* [Page]:
........
I’ve recently been working on getting the six engine gauges for the F-15 put together. Since I’m not going to be using real instruments, I needed to scratch build them. Last year I did a short demo that shows how I’m using a small OLED display to emulate the “odometer” style display that’s used in the Fuel Flow, Temperature and RPM gauges. I finally got around to doing the software integration and did a short video that shows both the air core and the OLED display working together:
Some weeks later, the boards I ordered from Osh Park arrived and I got the first one soldered up.
This is the top of the new interface board. The chip in the center is an LM293DD dual h-bridge chip. This is the surface mount version of the LM293D that I bread-boarded the circuit on. The header on the right goes to the OLED interface.
The bottom of the board has a four pin connector that will go to the air core motor.
This is what the final assembly looks like after the Arduino Nano has been mounted.
The USB connector is at the back end of the board and will be accessed through an opening in the back of the instrument. I’m still working on the design for the instrument core, so I don’t have much else to show yet.
I don’t know if this update qualifies as a “milestone” or not, but I finally finished and installed the wiring harness for the right side console!
The adventure started this morning with the construction of the wiring harness for the recently finished TEWS panel. This consisted of cutting, stripping and adding pins & sockets to the 22 wires that are used by the TEWS panel.
Wow. It’s been a while since I’ve posted an update! Since the last update, I’ve nearly finished the re-wire job for the right side console. I was fortunate enough to get a pile of brand new canon plugs and matching pins. This is allowing me to re-wire the cockpit using the original bulkhead connections, which makes for a much neater build! In order to build the wiring harness, I’ve had to build it out panel by panel. With the completion of the TEWS panel, the wiring harness will be completed. The only thing missing will be the CMD panel that controls how the chaff & flare dispensers behave. I’ve never been able to get a photo of that panel, so I’m going to hold off until I do and can make a new one from scratch.
The navigation control panel is going to be a stand-alone, USB interfaced device due to its complexity. That should be an interesting rebuild.
I started the TEWS panel rebuild nearly 3 years ago, which is kind of embarrassing. In my defense, I DO have a lot going on. There’s good reasons it’s been 15 years since this project started.
When I first wrote about the TEWS panel, I pointed out that I needed to replace the two destroyed Korry “FAIL” indicators that the panel had. I decided to go a different route than the Korry replacement I built for the IFF panel.
........
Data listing
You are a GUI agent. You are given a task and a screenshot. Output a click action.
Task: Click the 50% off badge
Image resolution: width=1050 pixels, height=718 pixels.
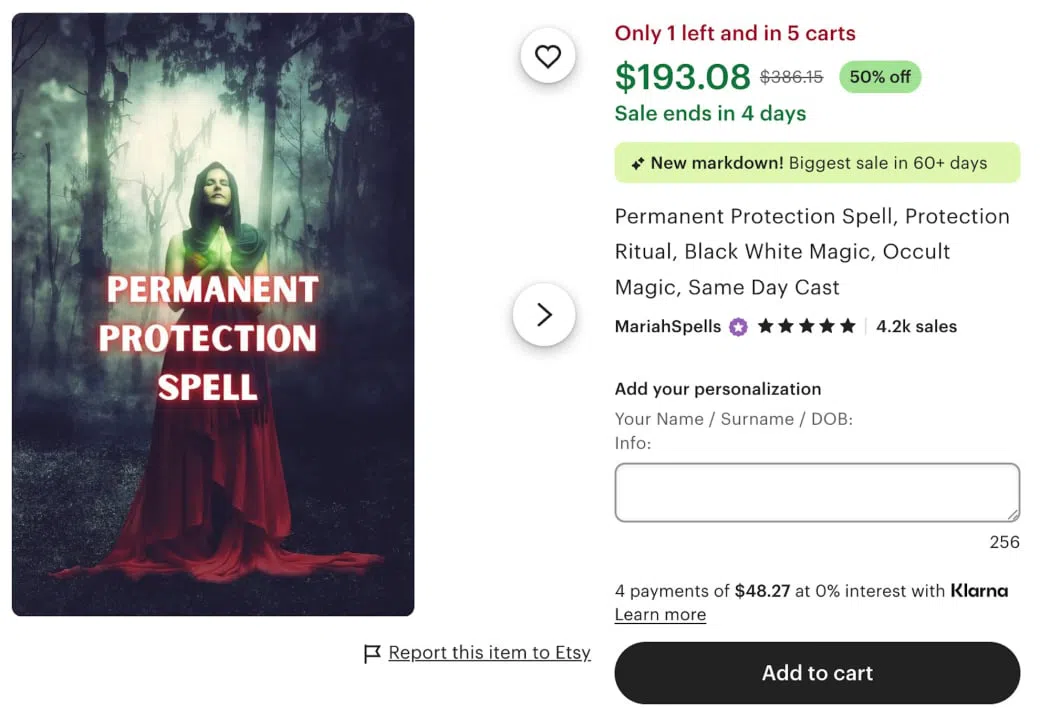tap(880, 77)
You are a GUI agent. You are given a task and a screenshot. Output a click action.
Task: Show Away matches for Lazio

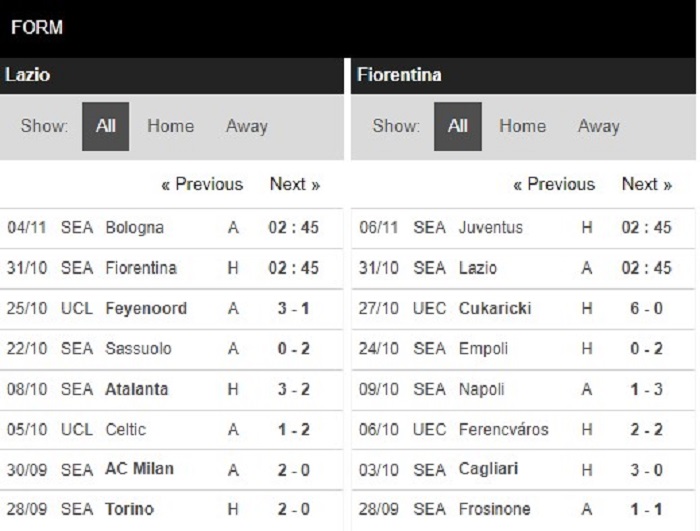246,127
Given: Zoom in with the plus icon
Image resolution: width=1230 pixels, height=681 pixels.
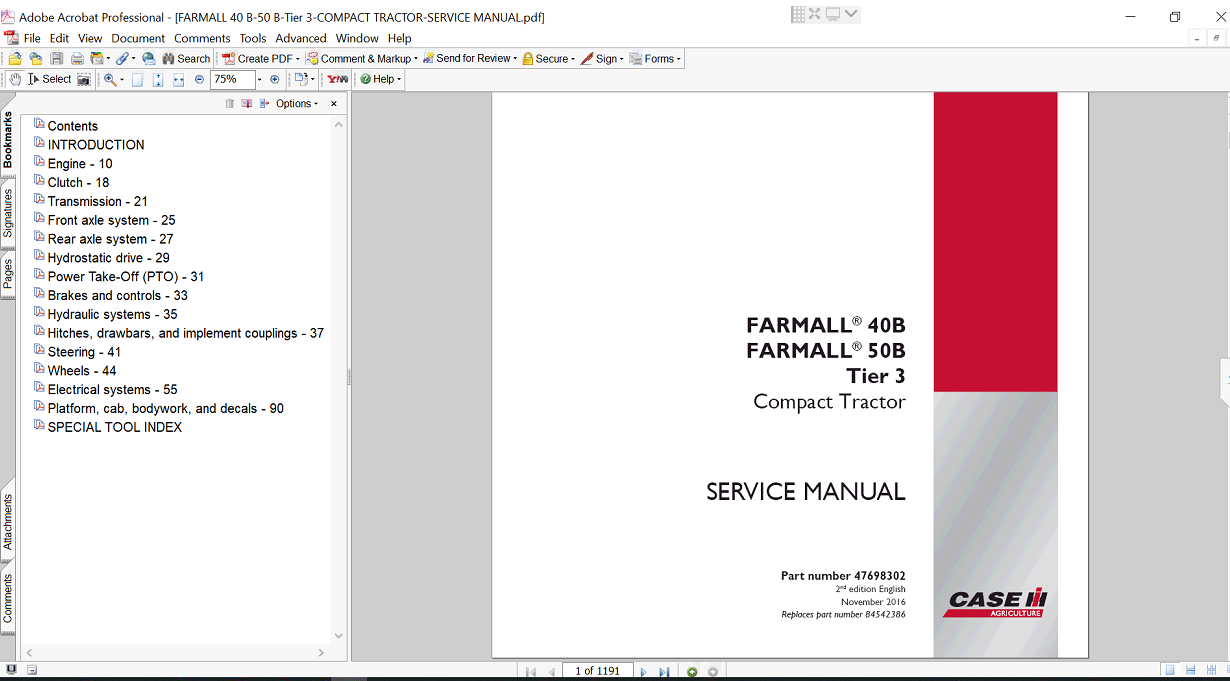Looking at the screenshot, I should (275, 79).
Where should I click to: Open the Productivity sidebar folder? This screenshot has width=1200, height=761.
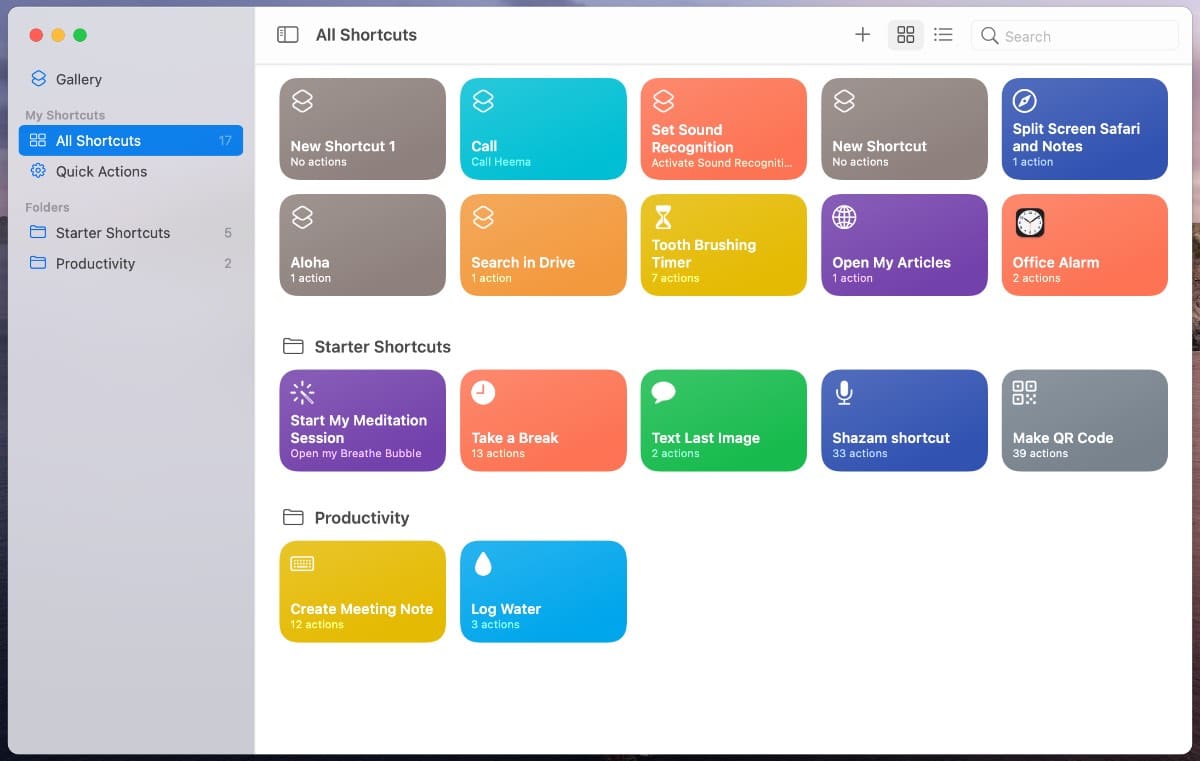pyautogui.click(x=95, y=264)
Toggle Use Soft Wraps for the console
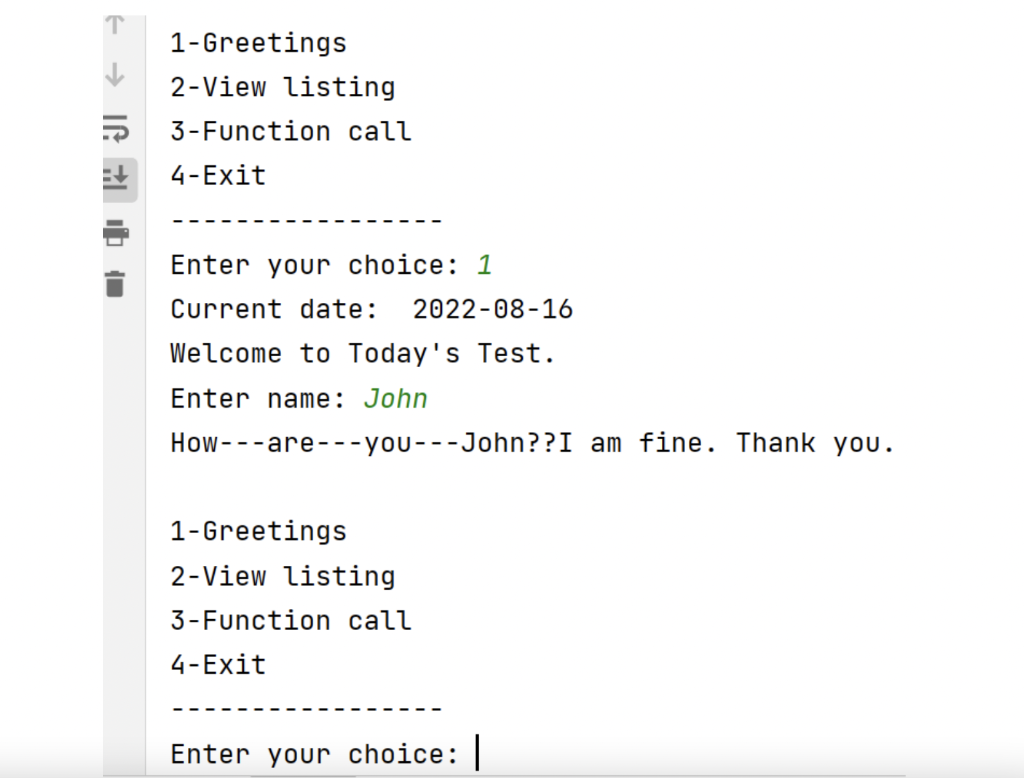The height and width of the screenshot is (778, 1024). (x=116, y=128)
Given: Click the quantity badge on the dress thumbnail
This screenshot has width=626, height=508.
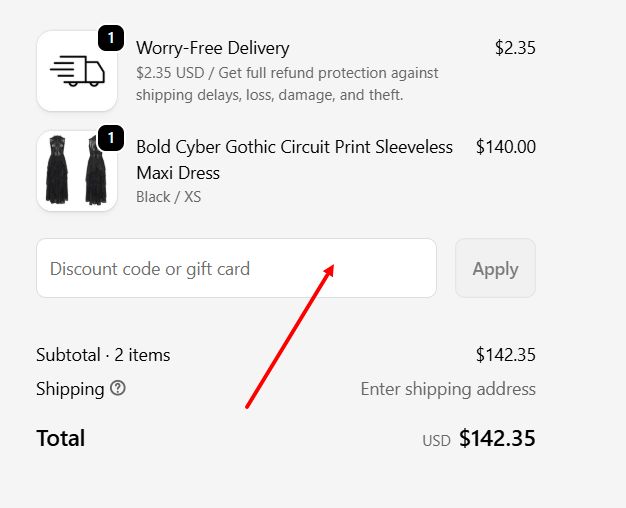Looking at the screenshot, I should click(x=111, y=138).
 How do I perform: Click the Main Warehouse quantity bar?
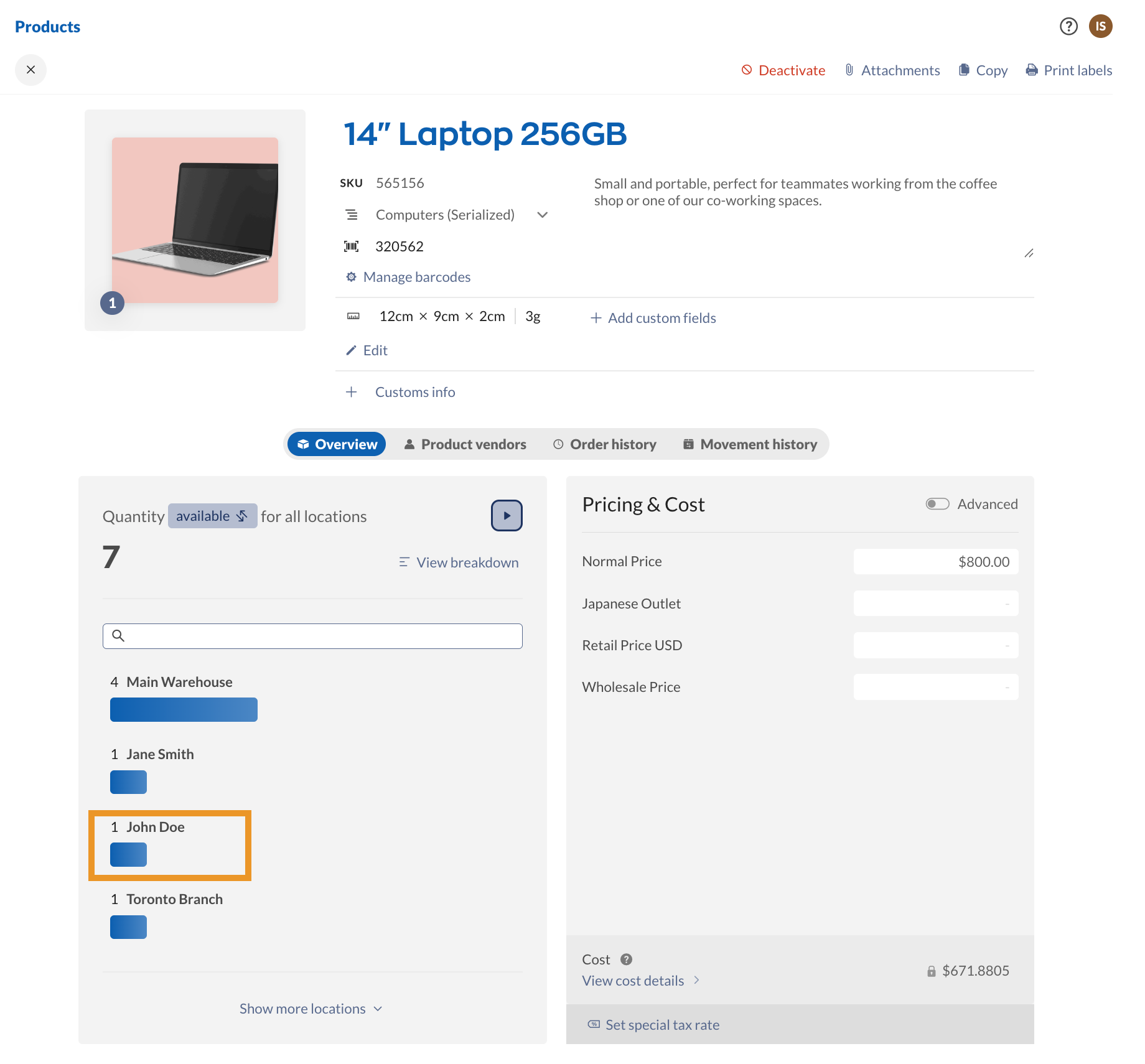pos(184,710)
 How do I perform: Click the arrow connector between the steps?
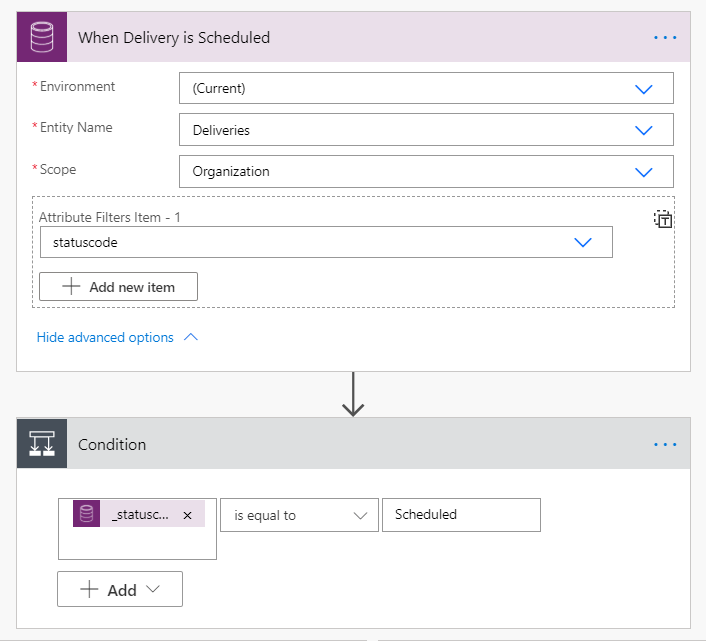point(353,395)
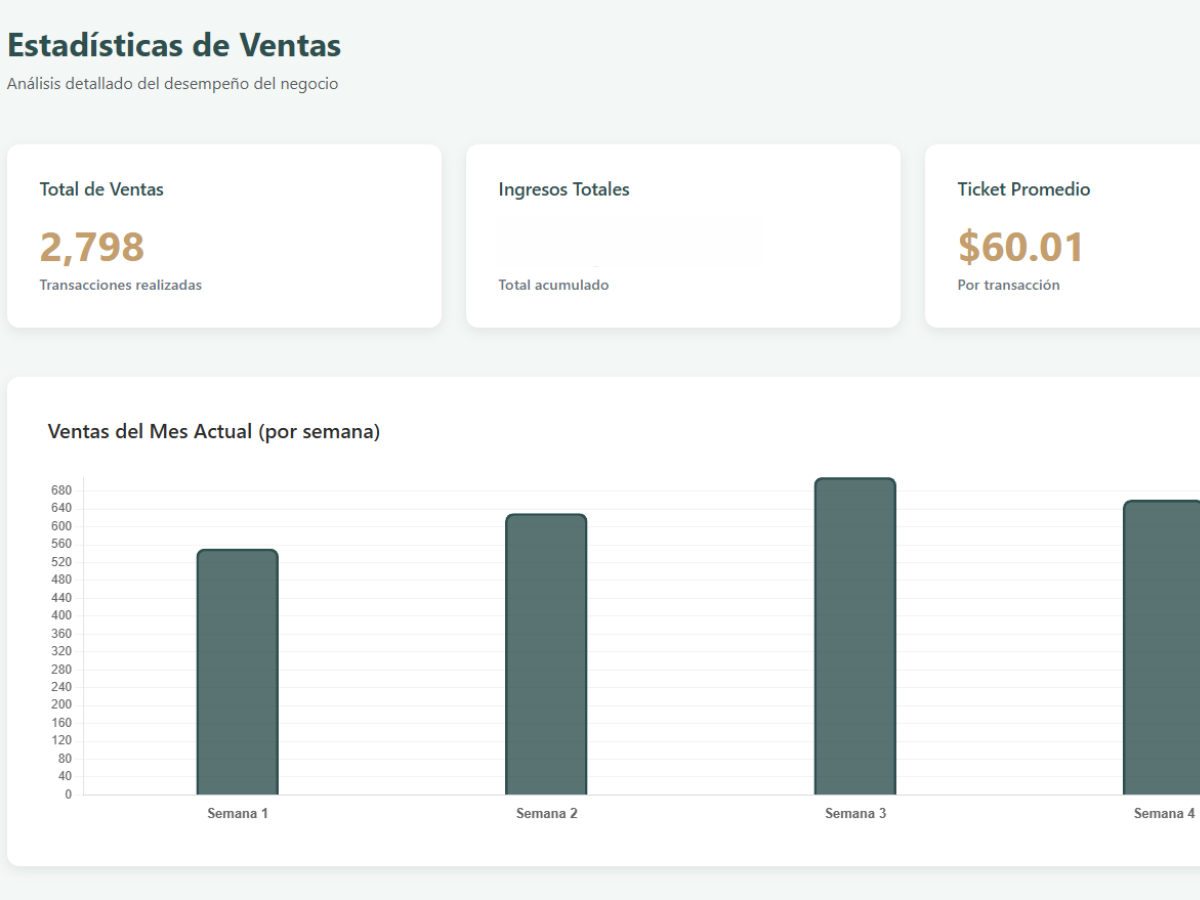The width and height of the screenshot is (1200, 900).
Task: Select the Semana 2 bar
Action: point(546,654)
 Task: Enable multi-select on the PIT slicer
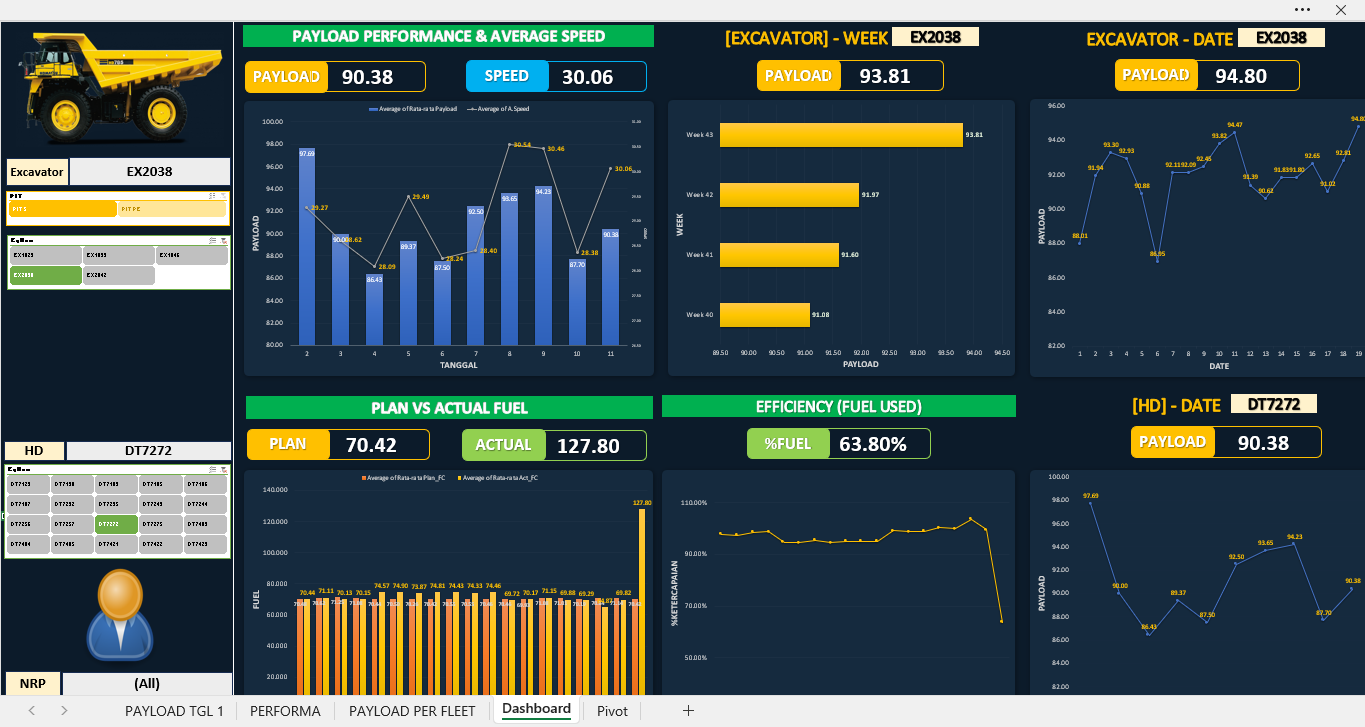212,196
........
* [Problems]:
(1) According to the F-15 cockpit build text, what chip is in the center of the new interface board?
(2) Extend the F-15 cockpit build text, picking up right after its final sentence.

* [The responses]:
(1) An LM293DD dual h-bridge chip, the surface mount version of the LM293D.

(2)
First up, here’s what the new SFS interconnect cable looks like:
The end of the cable on the right is bolted to the cockpit floor and the other end winds its way along the pitch axis bearing and up the centerline of the roll axis section. It attaches to the bottom of the SFS box in order to bring the signals from the SFS box & grip to the control interface hardware that’s going to be installed in the left side equipment bay that’s under the cockpit. The clear plastic tube was part of the original SFS interconnect cable. I was able to salvage it for the new cable.
Above is a shot of the SFS end of the cable right before I closed up the outer sleeve.
I’ve been working on getting the inboard throttle grip rebuilt. Having friends in interesting places helped out quite a bit with this part of the project. The F-15C inboard grip contains a “slew” control, which is essentially a tiny little force sensitive joystick. It’s used as the Target Designation Cursor controller. You can see it in the photo below, the “L” shaped object.
The slew control requires an input amplifier because the signal it puts out is very, very tiny. This is where my smart buddies come in. They make an interface board that is specifically designed to turn these slew controllers into joystick axes. The board supports the slew control as the main x/y axis and has a few other goodies on it that make for a complete joystick interface. Below is a pic of that board.
A few people have emailed me asking about more information on the slew control -specifically the pinout. Here you go!
Pin 1 – 5VDC
Pin 2 – X Axis
Pin 3 – Y Axis
Pin 4 – GND
I should also note that one the folks that emailed me was able to successfully get the slew control working by using the analog inputs on an Arduino!
After a very, very long delay, the SFS box is finally finished. There’s literally nothing left that needs to be done for it.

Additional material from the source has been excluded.